WHAT YOU SHOULD DO :: Return every line from the one with "Task: Toggle the primary" through the one with "The height and width of the screenshot is (663, 1568).", inclusive, exactly as it appears below.
─── PROVIDED DATA ───
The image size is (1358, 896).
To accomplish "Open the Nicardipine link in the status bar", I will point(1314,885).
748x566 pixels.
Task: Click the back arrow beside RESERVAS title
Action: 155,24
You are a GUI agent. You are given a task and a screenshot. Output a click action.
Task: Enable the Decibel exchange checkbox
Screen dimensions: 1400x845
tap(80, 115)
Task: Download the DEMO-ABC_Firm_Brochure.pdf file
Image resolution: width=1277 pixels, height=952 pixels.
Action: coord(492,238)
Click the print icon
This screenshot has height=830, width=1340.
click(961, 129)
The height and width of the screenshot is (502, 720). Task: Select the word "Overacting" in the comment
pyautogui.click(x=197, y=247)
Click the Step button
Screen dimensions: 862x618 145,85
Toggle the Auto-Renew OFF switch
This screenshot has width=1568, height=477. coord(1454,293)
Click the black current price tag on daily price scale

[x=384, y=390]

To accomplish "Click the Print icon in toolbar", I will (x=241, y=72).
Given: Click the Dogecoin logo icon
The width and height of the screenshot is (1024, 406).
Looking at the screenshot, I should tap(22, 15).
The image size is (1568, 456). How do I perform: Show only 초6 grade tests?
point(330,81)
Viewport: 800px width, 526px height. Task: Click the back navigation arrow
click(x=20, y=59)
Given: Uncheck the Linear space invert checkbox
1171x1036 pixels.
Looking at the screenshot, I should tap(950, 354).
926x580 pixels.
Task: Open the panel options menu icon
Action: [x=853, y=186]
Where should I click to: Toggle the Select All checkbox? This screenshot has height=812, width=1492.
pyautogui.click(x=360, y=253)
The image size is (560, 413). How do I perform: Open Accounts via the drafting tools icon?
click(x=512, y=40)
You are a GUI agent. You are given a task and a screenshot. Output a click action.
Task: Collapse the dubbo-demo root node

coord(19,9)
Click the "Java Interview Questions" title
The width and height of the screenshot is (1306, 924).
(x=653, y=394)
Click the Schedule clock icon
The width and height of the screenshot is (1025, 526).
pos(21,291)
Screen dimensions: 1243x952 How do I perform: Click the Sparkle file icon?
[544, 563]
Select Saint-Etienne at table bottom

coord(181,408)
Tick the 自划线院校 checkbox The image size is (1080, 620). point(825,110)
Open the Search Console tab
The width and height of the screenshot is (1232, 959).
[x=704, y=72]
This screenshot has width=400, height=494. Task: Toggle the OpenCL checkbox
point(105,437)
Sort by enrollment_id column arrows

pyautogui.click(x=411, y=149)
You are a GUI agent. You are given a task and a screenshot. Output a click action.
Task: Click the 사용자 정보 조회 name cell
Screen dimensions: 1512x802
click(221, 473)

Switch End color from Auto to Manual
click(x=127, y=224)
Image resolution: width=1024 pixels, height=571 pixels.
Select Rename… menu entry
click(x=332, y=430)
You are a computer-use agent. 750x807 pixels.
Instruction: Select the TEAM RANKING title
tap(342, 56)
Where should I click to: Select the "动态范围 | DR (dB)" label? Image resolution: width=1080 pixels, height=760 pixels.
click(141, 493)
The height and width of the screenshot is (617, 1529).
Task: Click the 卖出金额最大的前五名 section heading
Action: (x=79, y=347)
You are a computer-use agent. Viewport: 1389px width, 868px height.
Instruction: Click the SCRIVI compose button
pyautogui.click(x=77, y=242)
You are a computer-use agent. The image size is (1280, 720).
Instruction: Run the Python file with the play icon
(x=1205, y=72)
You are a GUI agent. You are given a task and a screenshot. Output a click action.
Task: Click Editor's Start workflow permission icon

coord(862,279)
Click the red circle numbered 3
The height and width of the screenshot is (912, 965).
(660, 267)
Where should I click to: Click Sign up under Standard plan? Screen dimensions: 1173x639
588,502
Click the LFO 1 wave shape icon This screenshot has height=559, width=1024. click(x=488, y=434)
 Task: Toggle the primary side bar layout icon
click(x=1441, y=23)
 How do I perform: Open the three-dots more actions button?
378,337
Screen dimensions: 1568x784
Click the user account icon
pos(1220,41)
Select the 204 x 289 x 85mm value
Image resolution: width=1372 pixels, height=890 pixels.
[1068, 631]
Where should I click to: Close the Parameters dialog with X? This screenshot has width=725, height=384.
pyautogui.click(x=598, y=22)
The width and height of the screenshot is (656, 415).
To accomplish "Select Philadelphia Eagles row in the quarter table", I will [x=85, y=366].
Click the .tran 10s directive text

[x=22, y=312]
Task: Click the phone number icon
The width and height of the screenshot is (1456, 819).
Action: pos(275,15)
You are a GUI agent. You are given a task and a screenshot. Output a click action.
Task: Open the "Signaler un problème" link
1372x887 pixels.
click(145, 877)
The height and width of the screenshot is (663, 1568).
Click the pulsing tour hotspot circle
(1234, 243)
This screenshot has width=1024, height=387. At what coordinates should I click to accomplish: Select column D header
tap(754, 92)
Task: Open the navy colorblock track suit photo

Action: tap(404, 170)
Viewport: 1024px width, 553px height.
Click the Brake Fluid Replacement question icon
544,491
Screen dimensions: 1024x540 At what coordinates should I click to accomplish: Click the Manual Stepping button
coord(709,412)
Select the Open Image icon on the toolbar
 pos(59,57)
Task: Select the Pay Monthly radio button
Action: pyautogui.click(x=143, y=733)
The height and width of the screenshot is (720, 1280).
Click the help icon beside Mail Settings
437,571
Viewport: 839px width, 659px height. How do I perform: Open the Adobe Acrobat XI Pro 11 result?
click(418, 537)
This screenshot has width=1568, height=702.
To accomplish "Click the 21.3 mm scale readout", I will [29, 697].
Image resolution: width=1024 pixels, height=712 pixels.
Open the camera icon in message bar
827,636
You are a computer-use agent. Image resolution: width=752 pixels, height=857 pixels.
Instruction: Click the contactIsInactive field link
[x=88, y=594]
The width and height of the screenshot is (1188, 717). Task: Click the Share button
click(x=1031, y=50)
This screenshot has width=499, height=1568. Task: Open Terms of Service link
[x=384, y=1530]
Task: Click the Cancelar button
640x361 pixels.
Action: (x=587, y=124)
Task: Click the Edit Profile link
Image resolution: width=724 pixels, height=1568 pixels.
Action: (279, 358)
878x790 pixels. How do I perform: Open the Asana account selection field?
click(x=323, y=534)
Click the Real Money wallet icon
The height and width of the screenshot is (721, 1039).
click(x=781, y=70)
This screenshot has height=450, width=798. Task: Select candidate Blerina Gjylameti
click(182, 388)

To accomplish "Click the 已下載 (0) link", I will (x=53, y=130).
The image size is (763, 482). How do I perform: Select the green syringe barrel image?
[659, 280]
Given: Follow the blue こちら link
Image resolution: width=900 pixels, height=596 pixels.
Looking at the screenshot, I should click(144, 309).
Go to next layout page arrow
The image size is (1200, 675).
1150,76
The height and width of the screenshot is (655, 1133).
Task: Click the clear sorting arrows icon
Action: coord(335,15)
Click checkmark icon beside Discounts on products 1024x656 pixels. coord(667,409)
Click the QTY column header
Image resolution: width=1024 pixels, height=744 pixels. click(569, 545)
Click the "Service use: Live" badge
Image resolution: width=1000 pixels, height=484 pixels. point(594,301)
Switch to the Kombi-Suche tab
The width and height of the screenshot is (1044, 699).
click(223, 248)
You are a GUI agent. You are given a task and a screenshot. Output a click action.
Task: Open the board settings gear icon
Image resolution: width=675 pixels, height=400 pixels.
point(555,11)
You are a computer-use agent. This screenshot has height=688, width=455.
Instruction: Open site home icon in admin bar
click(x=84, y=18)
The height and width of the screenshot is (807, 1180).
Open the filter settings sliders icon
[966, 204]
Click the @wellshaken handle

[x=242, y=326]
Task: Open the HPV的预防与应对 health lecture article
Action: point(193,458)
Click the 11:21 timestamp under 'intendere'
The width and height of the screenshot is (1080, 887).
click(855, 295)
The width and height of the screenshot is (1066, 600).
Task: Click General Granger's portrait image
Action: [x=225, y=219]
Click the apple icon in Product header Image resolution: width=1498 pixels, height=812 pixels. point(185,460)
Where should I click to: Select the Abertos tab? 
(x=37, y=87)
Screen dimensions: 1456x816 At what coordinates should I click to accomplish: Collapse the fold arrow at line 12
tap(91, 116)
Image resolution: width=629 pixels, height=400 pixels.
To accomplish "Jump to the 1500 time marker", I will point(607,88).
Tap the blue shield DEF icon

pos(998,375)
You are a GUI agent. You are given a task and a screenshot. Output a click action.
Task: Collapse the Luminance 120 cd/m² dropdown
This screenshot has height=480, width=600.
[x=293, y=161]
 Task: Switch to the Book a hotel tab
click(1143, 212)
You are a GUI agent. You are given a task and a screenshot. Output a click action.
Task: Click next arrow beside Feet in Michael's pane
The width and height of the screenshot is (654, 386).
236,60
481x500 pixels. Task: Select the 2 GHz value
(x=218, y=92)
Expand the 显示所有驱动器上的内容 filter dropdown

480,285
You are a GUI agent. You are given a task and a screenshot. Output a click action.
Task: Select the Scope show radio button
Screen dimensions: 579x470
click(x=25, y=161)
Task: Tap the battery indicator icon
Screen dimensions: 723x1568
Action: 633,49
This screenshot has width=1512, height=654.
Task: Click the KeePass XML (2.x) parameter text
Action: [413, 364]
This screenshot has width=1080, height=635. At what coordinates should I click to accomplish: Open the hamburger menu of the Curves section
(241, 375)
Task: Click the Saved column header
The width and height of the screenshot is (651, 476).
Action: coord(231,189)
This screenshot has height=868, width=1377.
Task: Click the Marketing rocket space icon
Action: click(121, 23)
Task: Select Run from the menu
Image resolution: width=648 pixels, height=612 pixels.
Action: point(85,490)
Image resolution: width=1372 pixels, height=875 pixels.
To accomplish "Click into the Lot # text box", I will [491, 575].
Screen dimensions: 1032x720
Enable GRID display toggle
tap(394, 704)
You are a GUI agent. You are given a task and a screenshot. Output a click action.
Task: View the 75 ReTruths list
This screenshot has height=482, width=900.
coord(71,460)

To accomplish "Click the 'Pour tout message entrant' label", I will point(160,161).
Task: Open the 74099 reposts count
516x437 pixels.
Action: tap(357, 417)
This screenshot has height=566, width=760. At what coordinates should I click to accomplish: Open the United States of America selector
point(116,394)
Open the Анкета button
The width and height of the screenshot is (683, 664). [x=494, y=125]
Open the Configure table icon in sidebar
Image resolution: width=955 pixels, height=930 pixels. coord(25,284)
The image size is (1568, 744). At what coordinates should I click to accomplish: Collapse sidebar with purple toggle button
───
EXERCISE SOLUTION ::
 Task: Toggle the primary side bar layout icon
click(x=1441, y=23)
 How do I perform: Open the three-dots more actions button?
378,337
Screen dimensions: 1568x784
Click the user account icon
pos(1220,41)
Select the 204 x 289 x 85mm value
Image resolution: width=1372 pixels, height=890 pixels.
[1068, 631]
Where should I click to: Close the Parameters dialog with X? This screenshot has width=725, height=384.
pyautogui.click(x=598, y=22)
The width and height of the screenshot is (656, 415).
To accomplish "Select Philadelphia Eagles row in the quarter table", I will [x=85, y=366].
Click the .tran 10s directive text

[x=22, y=312]
Task: Click the phone number icon
The width and height of the screenshot is (1456, 819).
Action: pos(275,15)
You are a GUI agent. You are given a task and a screenshot. Output a click action.
Task: Open the "Signaler un problème" link
1372x887 pixels.
click(145, 877)
The height and width of the screenshot is (663, 1568).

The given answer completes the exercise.